Rounding the last pass, we finally saw the fire tower.
Seventeen-year-old R.C. Cole peeked over his fire lookout, the wind lifting his copper-penny hair. Dressed in a holey T-shirt and frayed brown pants, R.C. lived sixty feet up in the Hogtail tower built by the Civilian Conservation Corps. I could see the eagerness in his waving arms, hear the urgency in his thundering feet on the steel platform.
He was waiting for my books that would take him even higher, he’d said. The boy wanted to study news clippings about the weather and forests, and he’d always beg me to bring him up a Farmers’ Almanac or a National Geographic—anything that would help him work his way up to fire watch dispatcher, so he could get more pay for schooling to land a bigger job as a forest ranger.
The CCC had been his logical choice to start his career, he told me. They’d been building the fire towers with the home cabs atop the mountains of Kentucky ever since President Roosevelt formed the workforce. And the minute R.C. turned sixteen, he’d fibbed to the Forestry Service, telling them he was seventeen. He’d applied for the job to follow in his pa’s—and now his mama’s—footsteps.

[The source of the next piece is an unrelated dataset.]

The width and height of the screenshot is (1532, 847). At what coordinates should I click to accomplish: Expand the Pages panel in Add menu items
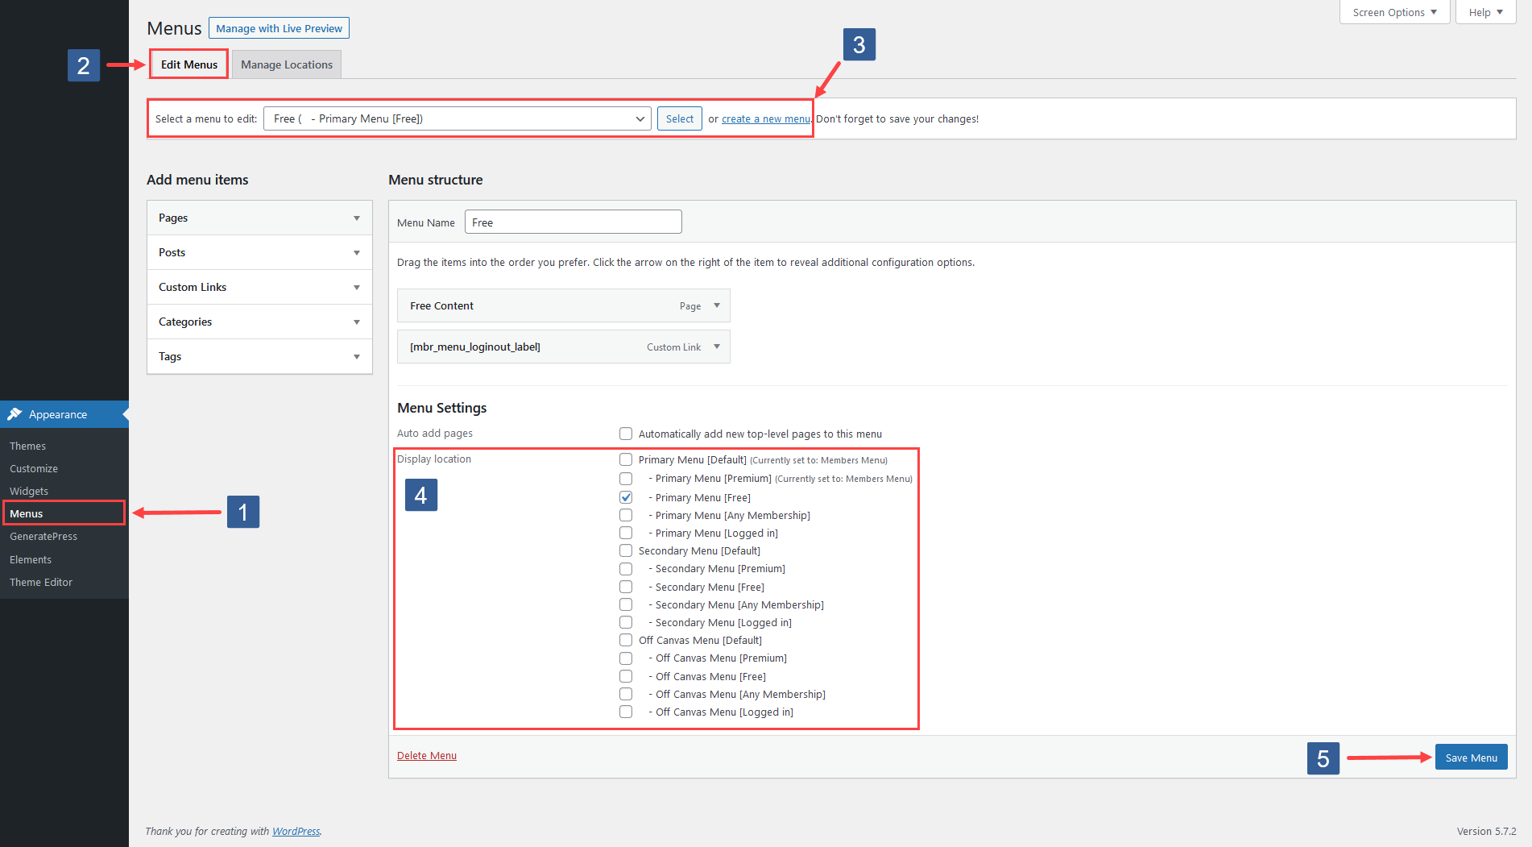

His mama, Hallie Cole, was the first female fire watcher in Kentucky. When R.C.’s pa died from a lightning strike, Hallie’d taken over and manned the tower at Pearl Knob lookout some twenty miles east of here, and the Corps let her. The Pearl tower had been the Coles’ home ever since it’d been built and long before the CCC took over.
R.C. had been living in the Hogtail steel cab over a year now, keeping a bird’s eye on any fires in the mountains, weather watching for them too, alerting the Forestry with the special hand-crank radio at the first wispy tail of smoke or dark storm clouds.
I tied Junia to the steep metal staircase, dug out the loan for R.C., and pulled out the two letters the head librarian had given me to deliver.
R.C. bent over the steel wraparound deck above, a bigger itch of anticipation and excitement under him. “Miss Bluet,” he hollered down, motioning for me. “Can you bring it up, please? I got myself a smoker, I think. And I have to keep watch!” He disappeared inside.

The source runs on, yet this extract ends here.